TASK BRIEF => All lines from the one that contains "1160x641 pixels. How" to the end of the data must be retyped exactly. Pictures are not retyped.

(Records excerpted from a collection)
**********

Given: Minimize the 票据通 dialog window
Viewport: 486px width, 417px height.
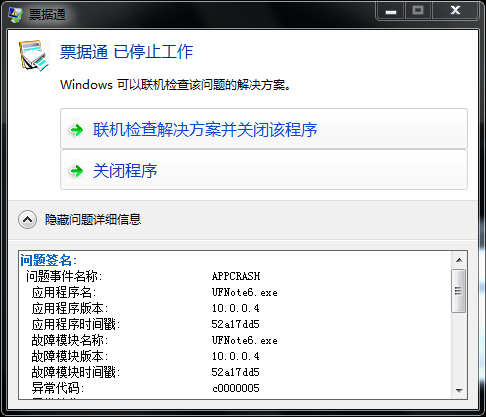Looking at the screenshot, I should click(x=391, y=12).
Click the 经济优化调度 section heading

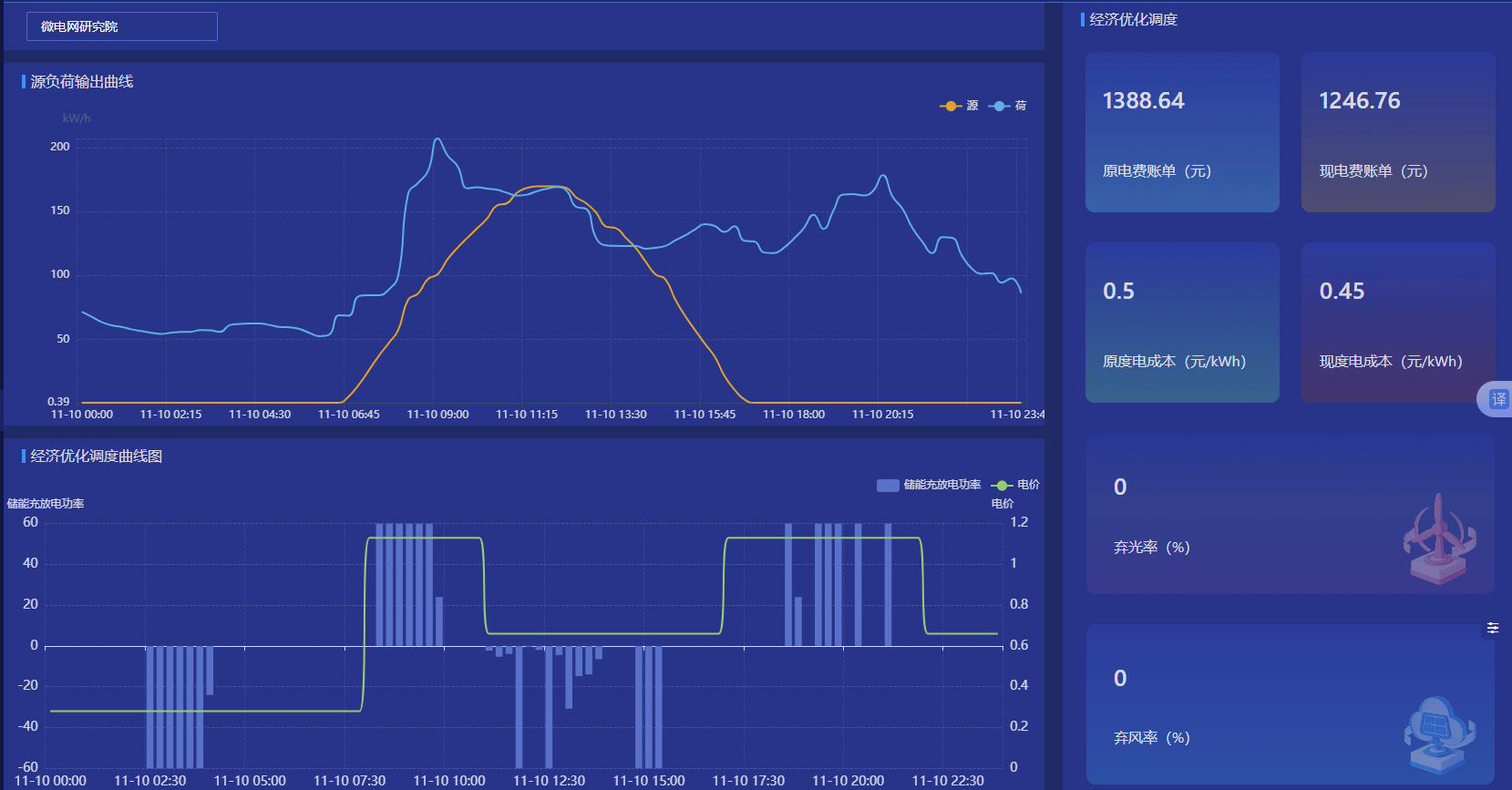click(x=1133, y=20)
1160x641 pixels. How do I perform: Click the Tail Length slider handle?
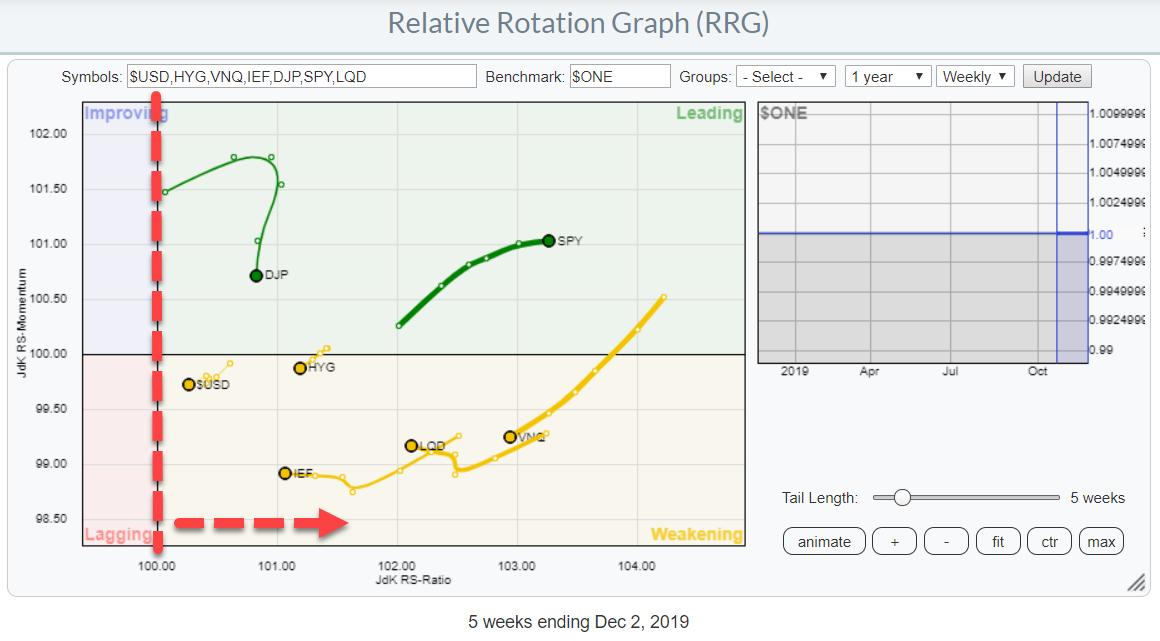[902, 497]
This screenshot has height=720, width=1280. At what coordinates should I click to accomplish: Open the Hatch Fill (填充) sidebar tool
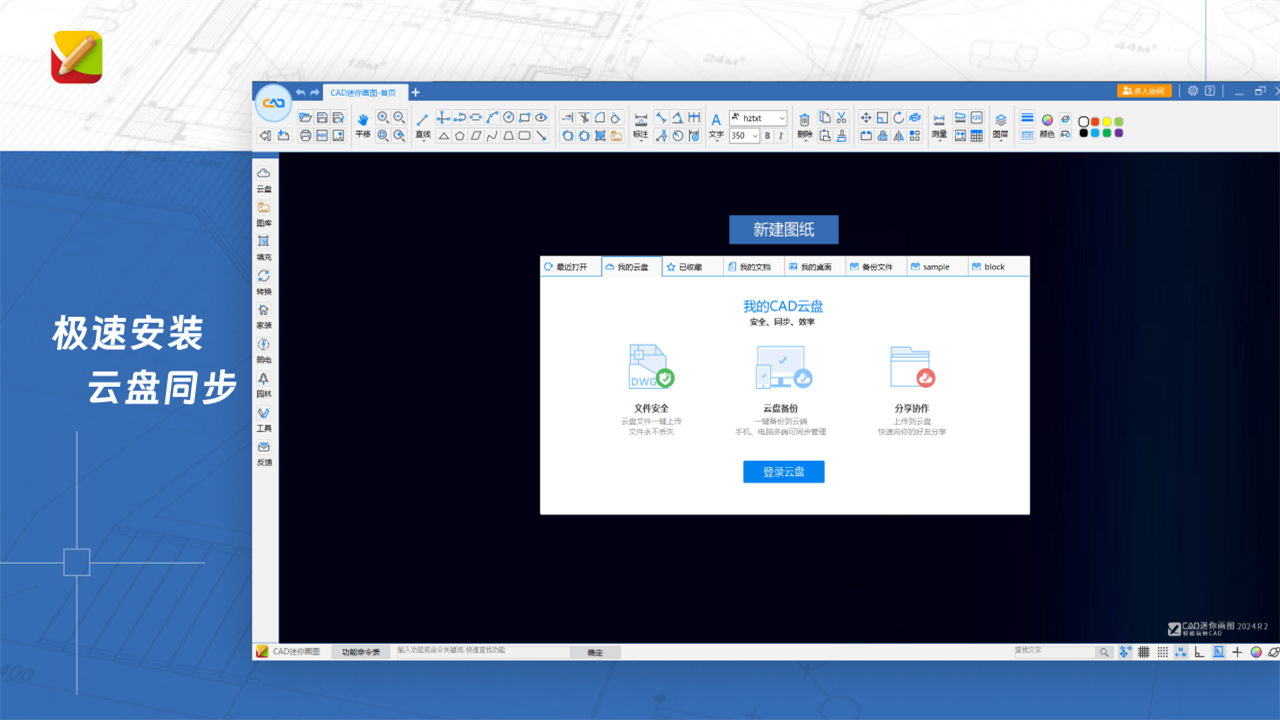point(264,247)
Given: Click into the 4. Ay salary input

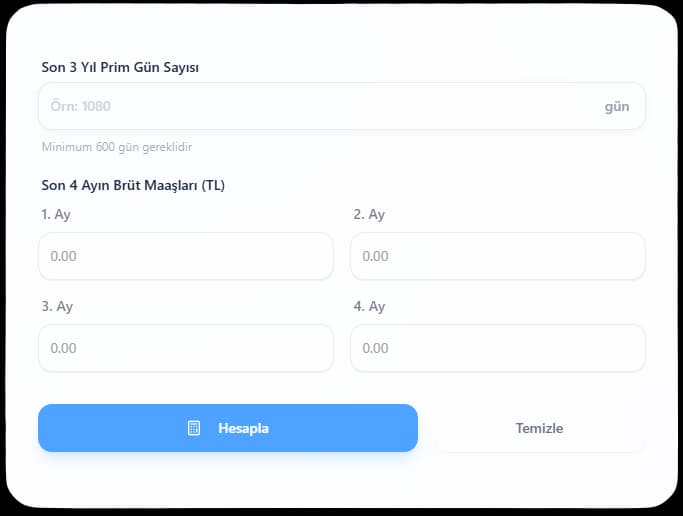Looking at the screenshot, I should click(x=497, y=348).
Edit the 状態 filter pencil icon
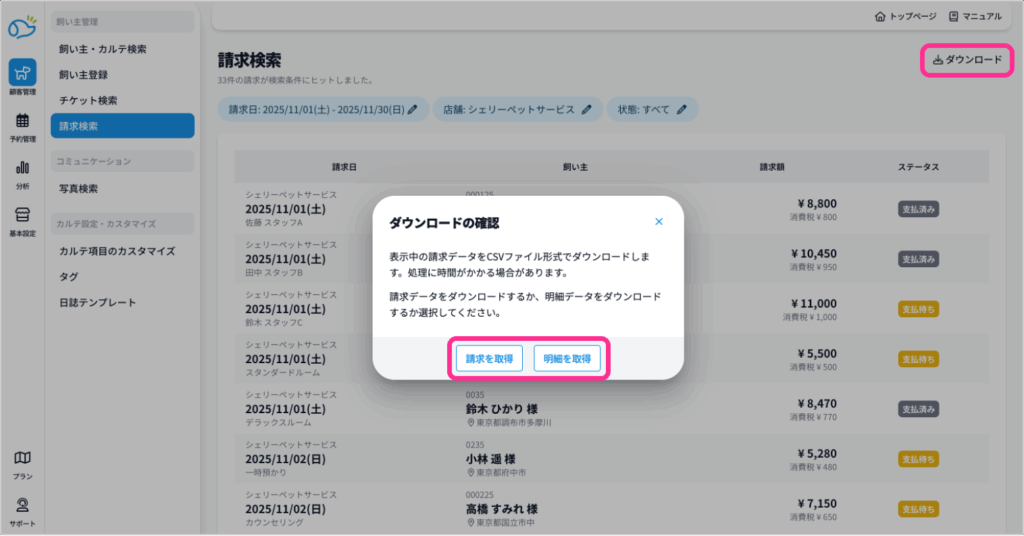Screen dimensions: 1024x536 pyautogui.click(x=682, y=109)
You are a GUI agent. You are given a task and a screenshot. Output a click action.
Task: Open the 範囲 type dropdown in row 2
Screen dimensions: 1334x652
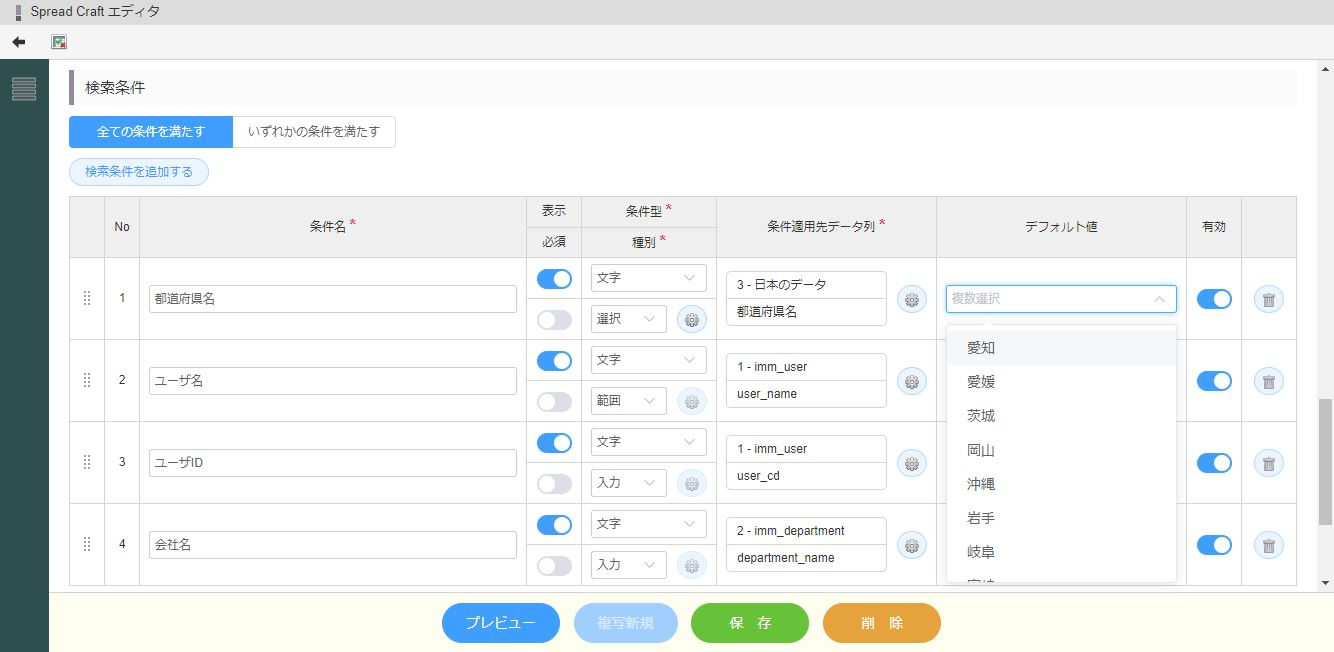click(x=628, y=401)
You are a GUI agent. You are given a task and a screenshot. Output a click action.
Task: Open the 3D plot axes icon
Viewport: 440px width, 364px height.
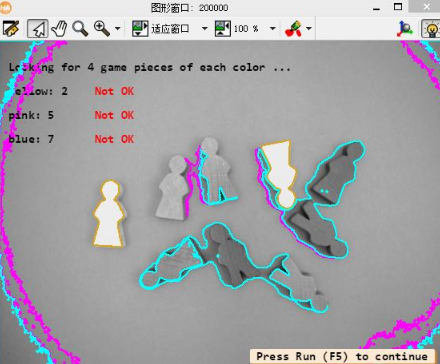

**********

WRITTEN SOLUTION =>
1160x641 pixels. How do I perform: Click the Tail Length slider handle?
[902, 497]
This screenshot has height=720, width=1280. At what coordinates should I click to accomplish: Open the Hatch Fill (填充) sidebar tool
point(264,247)
Given: Click into the 4. Ay salary input

Looking at the screenshot, I should click(x=497, y=348).
Edit the 状態 filter pencil icon
Screen dimensions: 1024x536 pyautogui.click(x=682, y=109)
You are a GUI agent. You are given a task and a screenshot. Output a click action.
Task: Open the 範囲 type dropdown in row 2
Screen dimensions: 1334x652
click(x=628, y=401)
You are a GUI agent. You are given a task and a screenshot. Output a click action.
Task: Open the 3D plot axes icon
Viewport: 440px width, 364px height.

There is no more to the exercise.